VIII

« Monsieur Ming ! songea Bob. Je ne me trompais donc pas. L’Ombre Jaune et lui ne font donc bien qu’une seule et même personne ! »

A présent qu’aucun doute ne lui était plus permis sur l’identité du mystérieux personnage auquel, en voulant sauver Jack Star, il s’attaquait, le courage lui manquait. Déjà, précédemment, sa route avait croisé celle de ce Monsieur Ming et il savait de quel redoutable adversaire il s’agissait[2]. Ce Ming était Satan incarné, et Bob ne pouvait songer à lui sans éprouver un frisson d’angoisse. Malgré cela, il ne tarda pas à retrouver toute sa froide volonté d’action. Si, pour sauver Star, il lui fallait affronter une seconde fois Ming, il le ferait, même s’il devait y laisser la vie. Là, tout près, un homme, un ami, se trouvait en danger de mort, et il fallait avant tout songer à le secourir.

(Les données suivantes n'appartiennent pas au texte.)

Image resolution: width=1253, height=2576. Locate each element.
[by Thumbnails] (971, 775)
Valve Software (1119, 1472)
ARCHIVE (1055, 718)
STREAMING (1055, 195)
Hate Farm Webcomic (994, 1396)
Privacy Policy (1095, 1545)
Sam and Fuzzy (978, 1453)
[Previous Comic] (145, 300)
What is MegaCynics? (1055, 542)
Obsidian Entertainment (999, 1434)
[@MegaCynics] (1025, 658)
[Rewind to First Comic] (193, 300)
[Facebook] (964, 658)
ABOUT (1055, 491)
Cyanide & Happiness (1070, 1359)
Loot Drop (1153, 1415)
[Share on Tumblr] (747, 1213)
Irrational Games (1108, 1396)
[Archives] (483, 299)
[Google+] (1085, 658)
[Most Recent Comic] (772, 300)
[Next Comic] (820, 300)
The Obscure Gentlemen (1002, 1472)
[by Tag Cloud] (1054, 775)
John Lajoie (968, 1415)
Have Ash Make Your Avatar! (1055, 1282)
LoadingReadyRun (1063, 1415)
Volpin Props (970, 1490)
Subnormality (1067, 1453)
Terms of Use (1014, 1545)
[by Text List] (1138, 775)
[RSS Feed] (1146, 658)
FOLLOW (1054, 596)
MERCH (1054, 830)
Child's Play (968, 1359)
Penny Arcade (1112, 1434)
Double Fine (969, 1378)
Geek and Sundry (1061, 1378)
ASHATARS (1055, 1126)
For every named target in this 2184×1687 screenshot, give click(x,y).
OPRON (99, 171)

Lentement, à l’aide de son canif, Morane se mit à découper la toile métallique. La lame crissait contre le fin fil de fer et, à chaque instant, Bob craignait que ce bruit, si faible fût-il, ne le trahît. Pourtant, il vint à bout de ce travail sans que rien se produisît. Quand la toile métallique fut rabattue, il risqua un coup d’œil par l’ouverture et vit, sous lui, une chambre carrée, sans fenêtre et à la porte soigneusement close. On n’apercevait aucun meuble et, un peu partout, le plâtre des murs s’écaillait, se soulevait en d’informes boursouflures, comme sous l’action de quelque lèpre minérale. A hauteur de plafond, l’humidité et la moisissure avaient laissé des traces verdâtres.

Tout cela, Morane l’avait enregistré en une fraction de seconde, car son attention avait été aussitôt attirée par cette forme humaine, étendue à même le plancher et recouverte d’une couverture. Seul, le visage émergeait, un visage pâle, torturé, dans lequel Bob reconnut celui de Jack Star. Le malheureux semblait dormir, car il avait les yeux fermés ; son subconscient lui avait sans doute dicté les mots entendus tout à l’heure.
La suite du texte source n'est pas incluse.